UCLA disperses COVID-19-related emergency grants to eligible students

Some UCLA students with exceptional financial need said they were surprised to receive additional financial aid through emergency relief grants they did not apply for.

The university began releasing grants from the Higher Education Emergency Relief Fund in spring 2020. HEERF money was made available to UCLA following the federal passing of the Coronavirus Aid, Relief and Economic Security Act in March 2020 and was supplemented by the Coronavirus Response and Relief Supplemental Appropriations Act, passed in December of 2020. HEERF grants have been allocated to students for expenses related to the interruption of campus operations due to COVID-19.

UCLA Financial Aid and Scholarships released funding in three subsequent batches. In total, UCLA has received about $93.2 million, which they disbursed roughly helped directly to students in the form of emergency financial aid grants.

Students did not need to apply for the funds, as the university made awards based on students’ Expected Family Contribution.

Christopher Buchanan, a first-year philosophy student, said he never specifically applied for HEERF funds, adding that he found out about receiving the grant through a friend who suggested he check his BruinBill.

“When I saw it, I was actually really excited,” he said. “One of my friends was the first person to mention it to me … finding out about it was just a surprise, a pleasant surprise.”

Similarly, Lily Zello, a first-year computational and systems biology student, said that she was surprised when she received an email from the financial aid office about the HEERF grant.

“I was excited,” Zello said. “I was definitely a little confused at first because I hadn’t heard of it before.”

UCLA’s Financial Aid and Scholarships office determined grant allocation with information from the 2020-2021 FAFSA or DREAM Act applications, said UCLA spokesperson Ricardo Vazquez in an emailed statement.

The UCLA HEERF emergency grants committee followed federal guidance when deciding which students received emergency grant recommendations, Vazquez said.

He added that the committee considered a student’s Expected Financial Contribution being $14,070 or less when making decisions for HEERF2 grants. Vazquez said undergraduate students in this bracket were awarded $300 to $1,700, and graduate or professional students received $300 to $2,000 in emergency grant funds.

HEERF3 emergency grant decisions were also made using similar criteria, Vazquez said. He added that HEERF3 awards were larger awards distributed based on a students’ EFC for the fall 2021 quarter.

According to the UCLA HEERF3 webpage, these emergency funds were allocated to students based on the information provided on their 2021-2022 FAFSA or DREAM Act application. UCLA also considered graduate students’ federal and state loans for HEERF3 grants.

Vazquez said UCLA Financial Aid and Scholarships has distributed $82.3 million in federal emergency grants to UCLA students from spring 2020 to Dec. 1, adding that these awards have been in addition to other financial aid programs students are eligible for.
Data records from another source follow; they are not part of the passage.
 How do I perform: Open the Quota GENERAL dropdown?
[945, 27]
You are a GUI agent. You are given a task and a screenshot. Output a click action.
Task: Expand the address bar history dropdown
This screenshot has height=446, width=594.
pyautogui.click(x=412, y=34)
Zello also said that since she did not have to directly apply for the funds, receiving the HEERF2 grant required much less time than applying for other sources of financial aid.

“I applied to some (scholarships) through the undergraduate scholarship portal, and a lot of those required like essays and letters of (recommendation) or resumes, and those definitely took a longer time,” Zello said. “Grants are nicer because it’s all through FAFSA.”

However, FAFSA and DREAM Act applications are only available for domestic and undocumented students, respectively.

According to the UCLA HEERF3 website, international students do not apply for need-based financial aid using FAFSA or DREAM Act applications. As a result, they do not meet the criterion for direct HEERF grants. However, the website added that the university is working to identify emergency funding that international students can apply for on an appeal basis.

Vazquez said that UCLA encourages domestic and undocumented students in financial crisis to contact UCLA Financial Aid and Scholarships to learn about appeal options, and that international students facing financial crisis can contact the Economic Crisis Response Team for financial support.

Zello added that it would be helpful if the university provided more information about how to apply for scholarships and grants.

“I receive a lot of stuff in my email about different programs that the school offers or different clubs,” Zello said. “It would be really nice to get the same sort of communication … about deadlines for scholarships, or even just scholarships that you can apply to.”